Ces cinq dernières années, le FMI et le gouvernement jamaïcain ont entrepris une «expérience unique»: ils ont restructuré les dettes publiques, prolongé leurs durées et divisé les intérêts par deux, de sorte que les banques et l’État ont pu s’épauler mutuellement. Une sévère politique d’austérité a permis de réduire l’endettement public d’un niveau de 135% du PIB il y a cinq ans à moins de 100% aujourd’hui. Et il devrait tomber en dessous de 90% en l’espace de deux ans. Que cette évolution soit intervenue en dépit de ces mesures restrictives du gouvernement ou grâce à elles fait l’objet d’une controverse politique. Quoi qu’il en soit, l’économie jamaïcaine est sur la voie de la croissance. Certes, celle-ci progresse lentement, mais sans inflation et donc durablement. En cinq ans, le chômage a chuté de 16,5% à quelque 10%; l’inflation a fortement baissé ces dix dernières années et les taux directeurs s’élèvent à 3%. La banque centrale jamaïcaine expose sa politique monétaire de manière peu conventionnelle aux habitants qui, pour la plupart, ne connaissent guère les thèmes économiques: pour leur faire comprendre par exemple ses objectifs en matière d’inflation et de taux d’intérêt, elle a tourné une vidéo de reggae et l’a postée sur Twitter. Pour expliquer ses taux, les interprètes chantent: «If it’s too high the people have a cry and if it’s too low the country nah grow…»6 (s’ils sont trop élevés, les gens vont pleurer, s’ils sont trop bas, l’économie croîtra). C’est par ailleurs avec beaucoup de succès que la banque centrale a lancé sur Twitter sa «National Financial Inclusion Strategy» (stratégie nationale d’inclusion financière) afin de donner à la population l’accès au crédit et d’améliorer la protection des consommateurs.
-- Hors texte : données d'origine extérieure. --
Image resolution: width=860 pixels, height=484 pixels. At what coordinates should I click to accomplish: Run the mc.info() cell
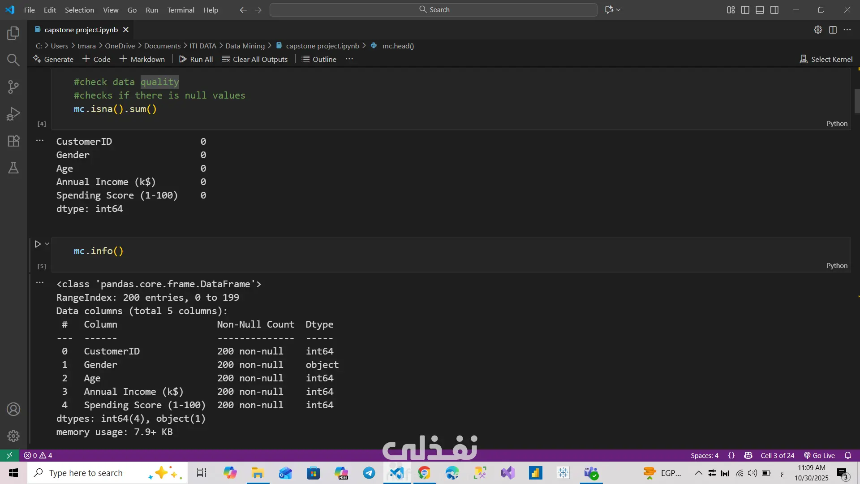point(38,244)
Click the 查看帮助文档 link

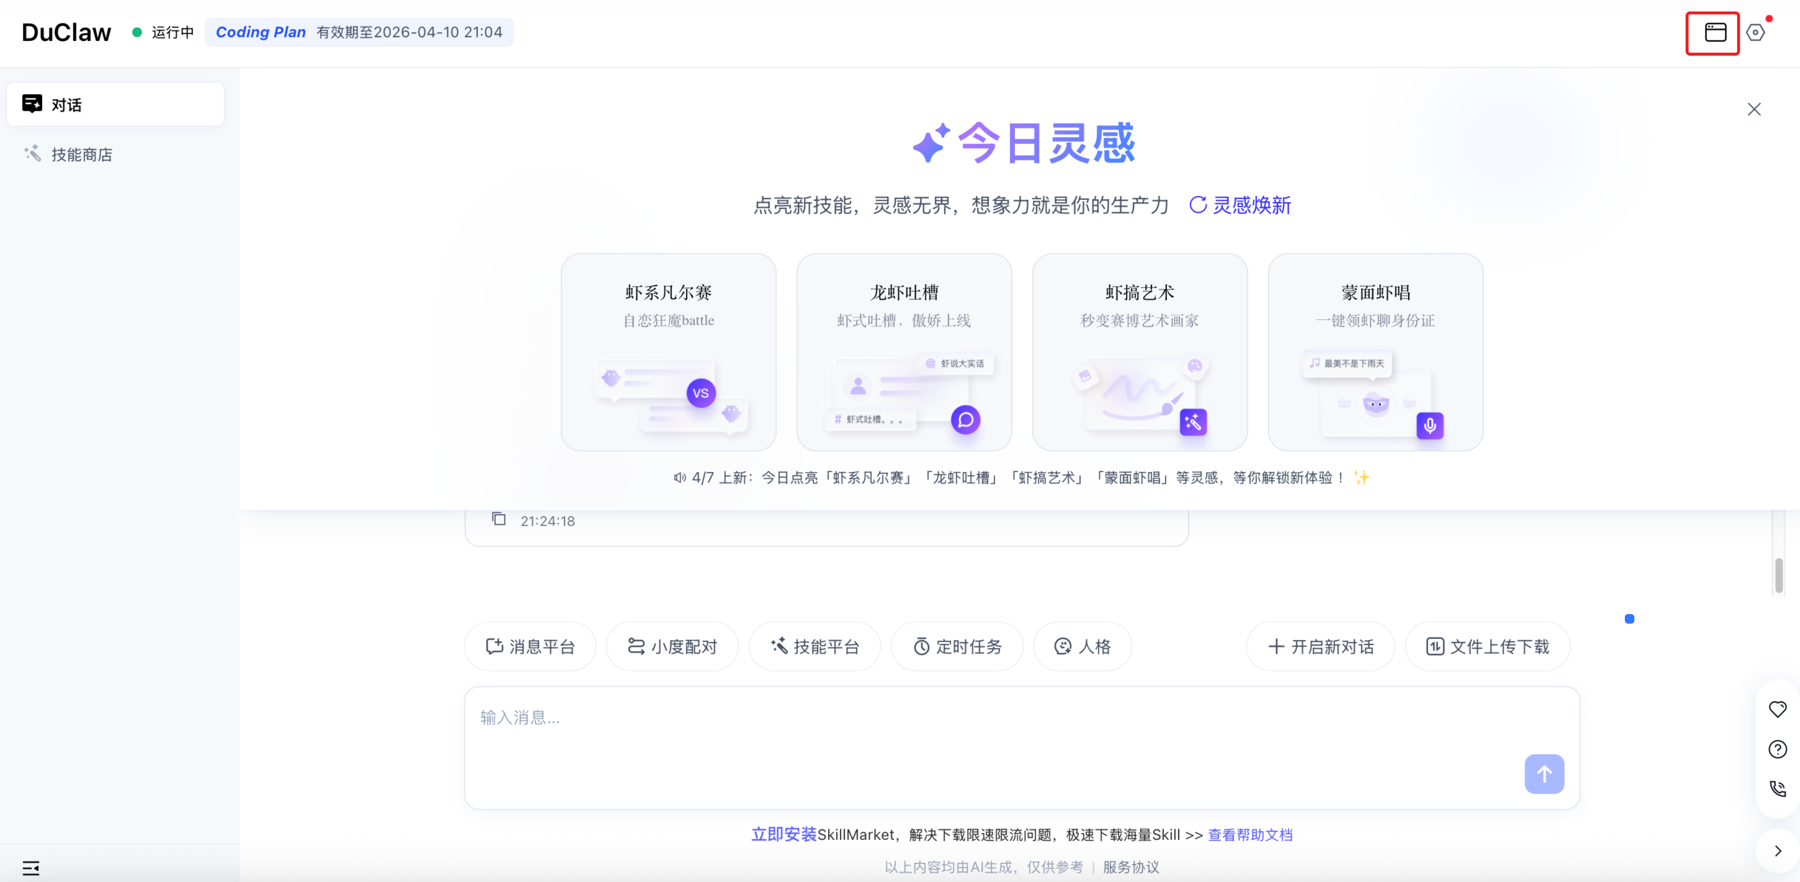tap(1250, 834)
2. Investir judicieusement – dans la protection du climat

Alors que l’élite mondiale réunie au Forum économique de Davos a unanimement reconnu l’enjeu que représente le changement climatique, il peut paraître étonnant que très peu d’investisseurs engagent de manière réellement systématique des capitaux dans des entreprises qui protègent l’humanité du réchauffement planétaire. Pourtant, j’ai rencontré récemment l’un de ces rares investisseurs: Jeremy Grantham, 80 ans, qui est depuis un demi-siècle une icône de succès en matière de gestion de fortune aux États-Unis. Pendant la crise liée à la bulle Internet de 2000, son fonds a tiré profit de ses positions courtes dans les actions de sociétés technologiques. Même scénario pendant la crise financière de 2008 avec ses positions courtes en titres financiers. 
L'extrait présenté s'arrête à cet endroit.